457P - Disparities in receipt of CDK4/6 inhibitors with endocrine therapy as therapy for hormone receptor-positive, HER2-negative metastatic breast cancer in the real-world setting

Background

This retrospective study, using real-world evidence (RWE), compared outcomes for patients receiving treatment for hormone receptor-positive (ER+), HER2-negative, metastatic breast cancer (MBC) with CDK4/6 inhibitors (CDK4/6i) in combination with endocrine therapy (ET) versus ET alone and explored disparities in use of CDK4/6i.

Methods

We used the nationwide electronic health record-derived Flatiron Health de-identified database to examine real-world impacts of CDK4/6i and ET. A total of 3,917 patients received CDK 4/6i+ET (n=2170) or ET alone (n=1747) in the first-line setting between February 2015, and November 2021. Characteristics of patients receiving CDK4/6i+ET versus ET alone were compared using statistical tests. Baseline characteristics were balanced using inverse probability weighting (IPW). Kaplan-Meier method and Cox proportional hazards were used to test the impact of CDK4/6 treatment on rwPFS and rwOS.

Results

Compared to patients receiving ET alone, those received CDK4/6i+ET were younger, more likely to have presented with de novo MBC (36% vs. 29%, p<0.001), had better performance status (50% vs. 40% patients with ECOG value 0, p=0.001), and more likely to have lower number of comorbidities (30% vs. 27% with at least 1 comorbidity, p=0.04). After IPW adjustment, CDK4/6i+ET treatment was associated with significantly longer median PFS compared to ET alone (27 vs 17 months; hazard ratio [HR]=0.61, p<0.001). Median OS was 52 months in the CDK4/6i+ET group and was 42 months with ET alone (HR=0.74, p<0.001).

Conclusions

RWE confirms the added PFS and OS benefit of adding CDK4/6i to endocrine therapy in patients with ER+, HER2-negative MBC. We found disparities in CDK4/6i use by age, stage at diagnosis, baseline Ecog value, and number of comorbidities. Future work is needed to improve access to this important class of drugs.

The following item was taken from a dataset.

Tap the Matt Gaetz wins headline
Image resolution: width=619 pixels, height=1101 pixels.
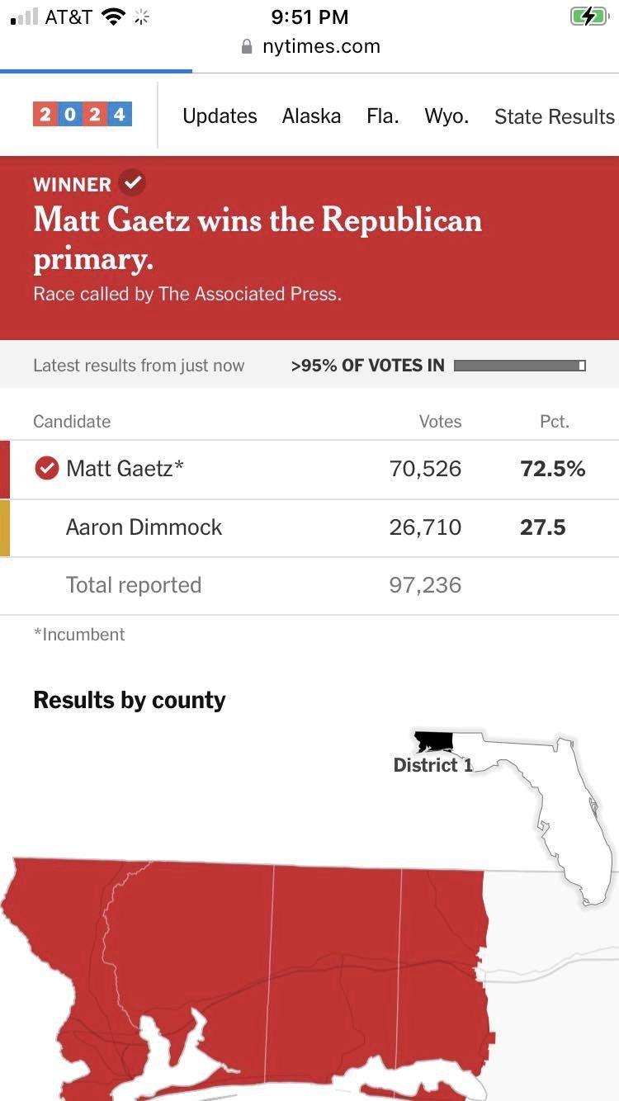pyautogui.click(x=258, y=239)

Clinical trial identification

Editorial acknowledgement

Legal entity responsible for the study

The authors.

Funding

This work/study was supported by American Cancer Society/Flatiron Health, grant number ”RWIA-21-123-01-RWIA”.

Disclosure

G. Kimmick: Financial Interests, Personal, Advisory Board: Eisai, Biotheranostics; Other, Personal, Advisory Board: Immunomedics, Seattle Genetics (dinner 4/6/19); Norvartis (dinner 10/17/19); Foundation Medicine (dinner 12/10/19); Other, Personal, Speaker, Consultant, Advisor: Genomic Health 2019; Agendia [MammaPrint] (dinner 2019); Other, Speaker’s Bureau: Eisai (2018); Resarch-To-Practice – Interview with Niel Love 11/19/2021; Financial Interests, Personal, Royalties: UpToDate, Springer; Financial Interests, Research Funding: Bionovo, PUMA, Roche; Financial Interests, Institutional, Funding: Abbott Laboratories, AbbVie, Abraxis BioScience, Alphavax, AstraZeneca, Bionovo, BiPar Sciences, Bristol Myers Squibb, Celldex Therapeutics, Celsion, EMD Serono, Exelixis, Genentech, GSK (CARG Trial), Incyte Corporation; Other, Research Grant: Novartis (CAREB 2019) Pfizer (BQual-D 2020-2021) + (Needs Assessment 2021); Other, Member: Editorial Boards JNCI – 2021, 2022 Journal of Geriatric Oncology Breast Cancer Research and Treatment - past. R. Anderson: Financial Interests, Personal, Stocks/Shares: Pfizer. All other authors have declared no conflicts of interest.